Part of the ECJ plan paves the way for the banning of menthol cigarettes.

Image: AP/Press Association Images

A EUROPEAN COURT of Justice ruling has paved the way for the complete banning of menthol cigarettes by 2020.

On Wednesday, the European Court of Justice (ECJ) declared legal a swathe of plans to change how cigarettes should be presented and sold, clearing the way for plain packaging laws to be introduced.

Part of the plan paves the way for the banning of menthol cigarettes.

Menthol cigarettes are flavoured using mint flavourings or extracts. While they have not been proven to be any more toxic than regular cigarettes, a study by the US Food and Drug Administration (FDA) found that the available studies suggest they are more addictive and harder to quit.

These findings, combined with the evidence indicating that menthol’s cooling and anesthetic properties can reduce the harshness of cigarette smoke and the evidence indicating that menthol cigarettes are marketed as a smoother alternative to nonmenthol cigarettes, make it likely that menthol cigarettes pose a public health risk above that seen with nonmenthol cigarettes.

Another study published in the New England Journal of Medicine in 2011 found that their availability “increases the public health impact of smoking, even though the risk associated with smoking for an individual smoker does not appear to be increased by smoking menthol cigarettes”.

Makes products more attractive

The ECJ’s ruling says that the flavouring is used to increase the attractiveness of cigarettes.

“Menthol, by its pleasant flavour, makes tobacco products more attractive to consumers and … reducing the attractiveness of those products may contribute to reducing the prevalence of tobacco use and dependence among new and continuing users.”

While the ruling was welcomed by the Department of Health and Ash Ireland, a smoking awareness group, it has been criticised by Forest Ireland. Forest, the smokers’ lobby, is part-funded by some of the tobacco firms who took the case to the ECJ.
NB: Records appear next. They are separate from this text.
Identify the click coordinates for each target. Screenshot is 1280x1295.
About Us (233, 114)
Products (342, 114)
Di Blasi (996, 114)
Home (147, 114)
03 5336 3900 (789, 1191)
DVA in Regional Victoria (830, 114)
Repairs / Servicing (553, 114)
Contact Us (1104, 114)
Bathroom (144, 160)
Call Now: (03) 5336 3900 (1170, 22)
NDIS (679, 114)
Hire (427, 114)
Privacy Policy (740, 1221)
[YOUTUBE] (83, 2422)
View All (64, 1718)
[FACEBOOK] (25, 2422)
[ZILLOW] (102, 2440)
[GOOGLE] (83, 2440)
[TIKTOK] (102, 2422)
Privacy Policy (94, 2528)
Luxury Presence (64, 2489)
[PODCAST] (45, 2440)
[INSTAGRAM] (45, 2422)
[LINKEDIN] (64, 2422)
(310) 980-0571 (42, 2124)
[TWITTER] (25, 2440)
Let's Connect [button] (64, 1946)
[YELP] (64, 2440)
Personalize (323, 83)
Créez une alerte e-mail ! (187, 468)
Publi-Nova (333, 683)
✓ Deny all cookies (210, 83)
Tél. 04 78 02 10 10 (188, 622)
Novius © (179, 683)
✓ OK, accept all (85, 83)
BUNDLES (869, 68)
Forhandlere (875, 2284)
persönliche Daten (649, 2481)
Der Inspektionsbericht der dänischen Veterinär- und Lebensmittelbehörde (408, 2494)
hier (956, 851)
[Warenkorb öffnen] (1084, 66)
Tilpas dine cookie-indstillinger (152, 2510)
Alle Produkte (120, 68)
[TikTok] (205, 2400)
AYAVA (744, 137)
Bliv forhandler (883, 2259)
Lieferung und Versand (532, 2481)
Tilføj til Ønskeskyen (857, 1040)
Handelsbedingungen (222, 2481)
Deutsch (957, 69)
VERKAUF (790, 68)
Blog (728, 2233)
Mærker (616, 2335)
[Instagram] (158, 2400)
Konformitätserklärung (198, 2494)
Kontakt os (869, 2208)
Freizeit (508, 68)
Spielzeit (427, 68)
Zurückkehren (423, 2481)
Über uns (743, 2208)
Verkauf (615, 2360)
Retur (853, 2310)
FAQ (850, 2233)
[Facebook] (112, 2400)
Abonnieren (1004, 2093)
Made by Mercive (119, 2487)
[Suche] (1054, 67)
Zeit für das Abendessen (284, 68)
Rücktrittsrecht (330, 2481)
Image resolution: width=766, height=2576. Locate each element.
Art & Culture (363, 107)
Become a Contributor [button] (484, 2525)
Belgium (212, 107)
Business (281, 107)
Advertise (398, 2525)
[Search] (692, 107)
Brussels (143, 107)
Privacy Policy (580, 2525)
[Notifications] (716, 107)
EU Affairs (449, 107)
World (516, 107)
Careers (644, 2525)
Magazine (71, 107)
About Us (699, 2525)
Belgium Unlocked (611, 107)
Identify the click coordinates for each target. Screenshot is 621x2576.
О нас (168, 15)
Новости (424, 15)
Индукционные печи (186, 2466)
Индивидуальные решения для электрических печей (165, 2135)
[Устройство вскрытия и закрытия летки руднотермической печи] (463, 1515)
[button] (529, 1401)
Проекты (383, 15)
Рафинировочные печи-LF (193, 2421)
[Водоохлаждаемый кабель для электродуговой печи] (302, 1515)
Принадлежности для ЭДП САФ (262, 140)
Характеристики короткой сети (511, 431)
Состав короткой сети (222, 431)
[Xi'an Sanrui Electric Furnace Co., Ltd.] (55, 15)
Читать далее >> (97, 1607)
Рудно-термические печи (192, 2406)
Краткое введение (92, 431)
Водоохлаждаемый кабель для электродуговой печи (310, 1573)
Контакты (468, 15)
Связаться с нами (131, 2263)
John Mallon, spokesman for Forest Ireland, said the ruling treats smokers “like children”.

Smokers know the health risks and they have a right to buy and consume tobacco without excessive regulations that are designed to stigmatise both the product and the user and reduce consumer choice.

“The European Union, with the help of a compliant government in Ireland, is interfering in people’s lives to an unacceptable degree. Worse, these measures could be counter-productive.”